Lifting gives Susol way to weigh in with competition

November 08, 1993|By Glenn P. Graham | Glenn P. Graham,Staff Writer

Mark Susol has had a competitive fire inside him since his playing days at Francis Scott Key High in the mid-1980s.

Back then, he was an all-league linebacker and a regular at the state wrestling championships. He continued playing football for two years at Western Maryland College before transferring to UMBC, where he got an undergraduate degree in physics.

At 25, his football days are over, but his competitive ways have remained so he turned to something he had been doing all the while -- weightlifting.

"I played sports all through high school and then in college and just missed the competitive atmosphere," the Taneytown resident said.

"All along, I was lifting weights so I took it up on my own. It's given me a chance to get back into competitive sports."

The 6-foot, 237-pounder started lifting just a year ago and already has qualified for a national competition -- the American Open Weightlifting Championships -- slated for San Anselmo, Calif., Dec. 5.

To qualify for the national event, a competitor has to come up with a combined total of 242.5 kilograms (533.5 pounds) in the snatch event and clean-and-jerk events in a sanctioned meet.

Susol did that in the Big Apple Open in Queens, N.Y., in September -- finishing with the needed 242.5 kilograms -- and then improved on that in the Gettysburg Open last month with a combined total of 252.5 kilograms.

"The local meets like the Gettysburg one and the Big Apple have four or five high-caliber lifters with the rest just usually starting out. Right now, I'm in the middle," Susol said.

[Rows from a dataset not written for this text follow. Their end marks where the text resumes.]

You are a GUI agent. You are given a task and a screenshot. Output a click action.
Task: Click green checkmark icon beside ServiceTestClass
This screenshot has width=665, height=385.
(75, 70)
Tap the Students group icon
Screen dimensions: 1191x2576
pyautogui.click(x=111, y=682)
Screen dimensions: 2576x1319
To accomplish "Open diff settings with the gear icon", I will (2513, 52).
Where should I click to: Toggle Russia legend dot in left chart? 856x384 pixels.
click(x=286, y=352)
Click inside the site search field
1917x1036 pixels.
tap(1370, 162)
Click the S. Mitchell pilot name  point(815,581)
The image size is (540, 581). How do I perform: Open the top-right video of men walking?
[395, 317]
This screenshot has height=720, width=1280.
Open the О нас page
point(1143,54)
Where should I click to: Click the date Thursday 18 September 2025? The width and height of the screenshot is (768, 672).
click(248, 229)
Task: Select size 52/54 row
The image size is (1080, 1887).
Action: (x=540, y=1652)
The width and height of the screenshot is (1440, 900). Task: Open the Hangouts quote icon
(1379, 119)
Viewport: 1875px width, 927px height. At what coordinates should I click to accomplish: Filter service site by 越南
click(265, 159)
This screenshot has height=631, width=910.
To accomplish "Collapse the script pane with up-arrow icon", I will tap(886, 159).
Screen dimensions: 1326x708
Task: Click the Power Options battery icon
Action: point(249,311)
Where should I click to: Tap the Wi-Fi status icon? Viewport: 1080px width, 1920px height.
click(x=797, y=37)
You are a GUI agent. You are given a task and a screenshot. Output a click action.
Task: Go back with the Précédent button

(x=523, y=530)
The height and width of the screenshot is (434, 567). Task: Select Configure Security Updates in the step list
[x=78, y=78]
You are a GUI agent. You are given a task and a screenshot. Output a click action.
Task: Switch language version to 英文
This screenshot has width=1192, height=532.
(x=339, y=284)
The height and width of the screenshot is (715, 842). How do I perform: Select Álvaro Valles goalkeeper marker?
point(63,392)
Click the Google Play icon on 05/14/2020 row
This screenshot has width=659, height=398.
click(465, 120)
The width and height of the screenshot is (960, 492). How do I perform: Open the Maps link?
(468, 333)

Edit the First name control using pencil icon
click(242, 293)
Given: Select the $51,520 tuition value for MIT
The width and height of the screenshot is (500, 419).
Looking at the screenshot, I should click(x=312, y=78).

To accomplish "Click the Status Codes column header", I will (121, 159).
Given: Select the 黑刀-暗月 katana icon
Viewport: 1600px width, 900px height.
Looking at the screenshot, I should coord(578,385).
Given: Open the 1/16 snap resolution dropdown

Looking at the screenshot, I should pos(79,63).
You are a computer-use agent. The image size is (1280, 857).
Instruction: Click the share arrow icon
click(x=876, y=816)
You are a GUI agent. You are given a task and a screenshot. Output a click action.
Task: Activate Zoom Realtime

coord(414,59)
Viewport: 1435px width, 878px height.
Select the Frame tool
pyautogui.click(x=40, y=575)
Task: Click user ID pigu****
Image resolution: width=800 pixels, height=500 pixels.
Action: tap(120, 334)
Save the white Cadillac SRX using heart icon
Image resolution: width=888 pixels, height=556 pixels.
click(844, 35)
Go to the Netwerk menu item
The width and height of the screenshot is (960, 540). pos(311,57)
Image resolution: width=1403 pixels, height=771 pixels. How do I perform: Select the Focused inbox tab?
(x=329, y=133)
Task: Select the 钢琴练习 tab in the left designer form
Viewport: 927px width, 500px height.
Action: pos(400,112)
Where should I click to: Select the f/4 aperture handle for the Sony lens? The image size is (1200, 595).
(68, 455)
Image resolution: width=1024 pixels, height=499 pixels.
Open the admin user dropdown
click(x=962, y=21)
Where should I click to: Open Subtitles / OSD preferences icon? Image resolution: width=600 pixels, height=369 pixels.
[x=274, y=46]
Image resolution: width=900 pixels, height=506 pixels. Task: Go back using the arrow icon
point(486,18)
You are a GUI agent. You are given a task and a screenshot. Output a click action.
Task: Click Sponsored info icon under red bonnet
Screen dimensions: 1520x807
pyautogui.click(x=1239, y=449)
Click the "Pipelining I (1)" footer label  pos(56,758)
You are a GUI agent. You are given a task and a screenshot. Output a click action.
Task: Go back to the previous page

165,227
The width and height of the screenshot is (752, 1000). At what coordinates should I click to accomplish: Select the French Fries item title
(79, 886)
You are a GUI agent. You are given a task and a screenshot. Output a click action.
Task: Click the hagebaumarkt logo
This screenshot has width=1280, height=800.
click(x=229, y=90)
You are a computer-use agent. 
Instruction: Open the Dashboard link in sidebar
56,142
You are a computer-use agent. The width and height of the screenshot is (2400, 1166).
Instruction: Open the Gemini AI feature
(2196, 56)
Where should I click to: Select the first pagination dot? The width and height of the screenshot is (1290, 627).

"Now I'm stepping up to the national level and expecting to see top-level competition. My attitude going in is to have a good day, gain the experience and try to better my own records."

Leo Totten, who has competed and now coaches at the national level, has helped train Susol at Francis Scott Key.

"He's come along real well and improved his total 10 kilograms -- that's a real nice jump," Totten said, who teaches and coaches volleyball at Key.

"If he can stay focused, he has the physical strength to do it. He has a busy schedule, but still manages to get to Key or train at UMBC. He's come along pretty quickly in a year."

Susol is in a graduate program at UMBC studying applied physics. He's often in the training room at 6:45 in the morning to get his lifting in before a day of classes, teaching and studying. In all, he usually spends 10 hours a week in training.

"I just make weight training a part of my day. And it's 6:45 a.m. to get it in," he said.

His ultimate goal is to compete in the Olympic Games and said that's at the "end of the tunnel." To qualify for the Olympic Trials, he'll need a combined total of 340 kilograms or 748 pounds.

"The true test in weightlifting comes when the improvements start leveling off and get a little tougher -- that's when you have to stick it out," Totten said. "He's a real dedicated person and is really after it."